通常の軍人は俺が保護した彼女たちのようなジャングル迷彩服を着ているはずなのだが。
「あ~、それは多分、大統領直属の部隊です。奴らは、色々と特権を持っており、やたらとエリート風をふかして一般兵士たちと揉めているそうですよ。なので、我々が戦う時に彼らを対象にしています。連携など取れませんから、だいたい、そこから戦線が乱れます」
俺の会話を聞いていたメーリカさんが教えてくれた。
車が着いて簡単に村の見聞をしていたアプリコットが、やっと俺の前に来て、話を始めた。

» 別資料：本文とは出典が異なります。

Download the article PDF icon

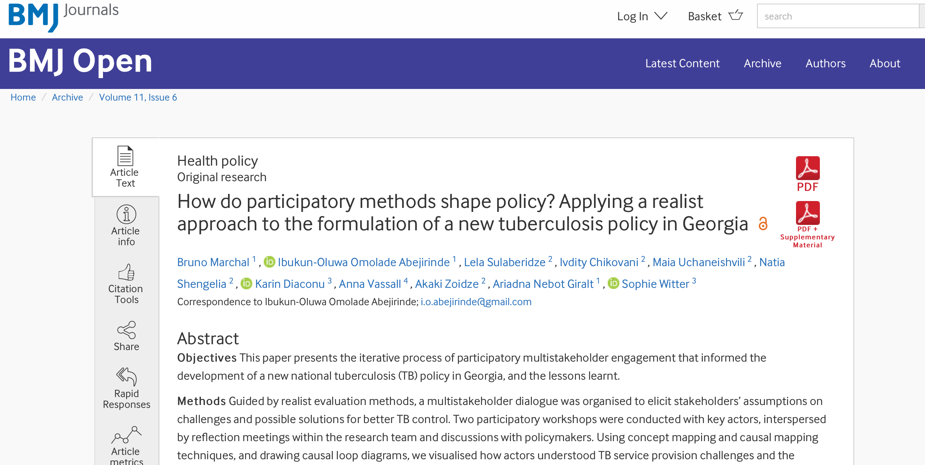tap(808, 168)
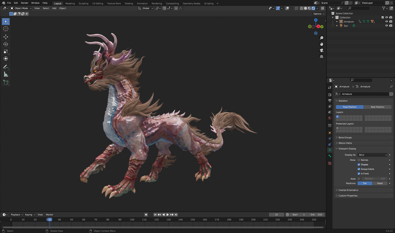Select the Move tool in toolbar
Image resolution: width=395 pixels, height=233 pixels.
pyautogui.click(x=6, y=37)
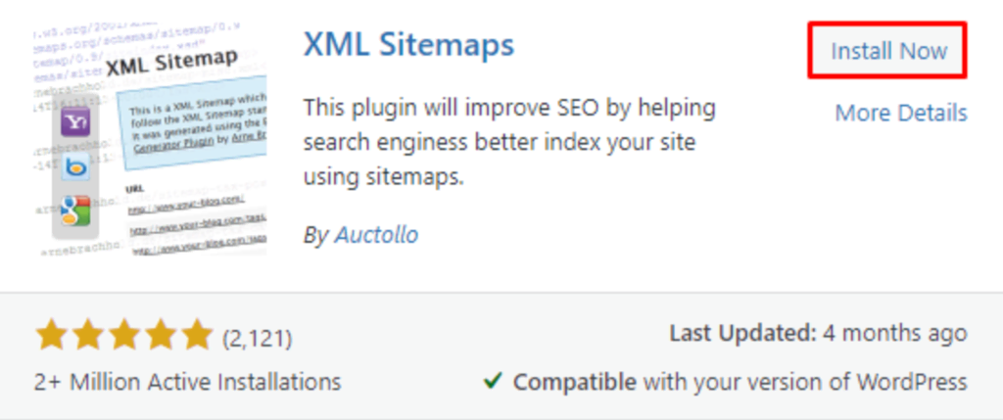The width and height of the screenshot is (1003, 420).
Task: Click the green compatibility checkmark
Action: point(494,381)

「どうやら、この村が襲われたのが我々が墜落する少し前のようですね。付近にこびりついている血痕が完全に乾き、匂いすらなくなっています。先ほどのサリーの会話に出ていた特殊な部隊がここを襲ったのでしょう」
「できる限り調査をしてくれ。襲った部隊の特定と規模が知りたい。あと、直ぐに基地に連絡を入れてくれ。報告だけはしとかないとな」
「第一報は隊長が離れた時に入れておきました。あとは調査に進展があれば続報を入れましょう。なければ定時連絡まで不要かと思います」
「わかった、良い様にしておいてくれ。連絡不足で怒られるのだけは勘弁な」
「それは、私たちも一緒です。レイラ中佐との話し合いだけはしたくはありませんから」
どうやら、以前受けた尋問が完全にトラウマになってしまったようだ。
中佐も罪なことをしたものだな。
そのほかの兵士たちによって淡々と調査は続けられていった。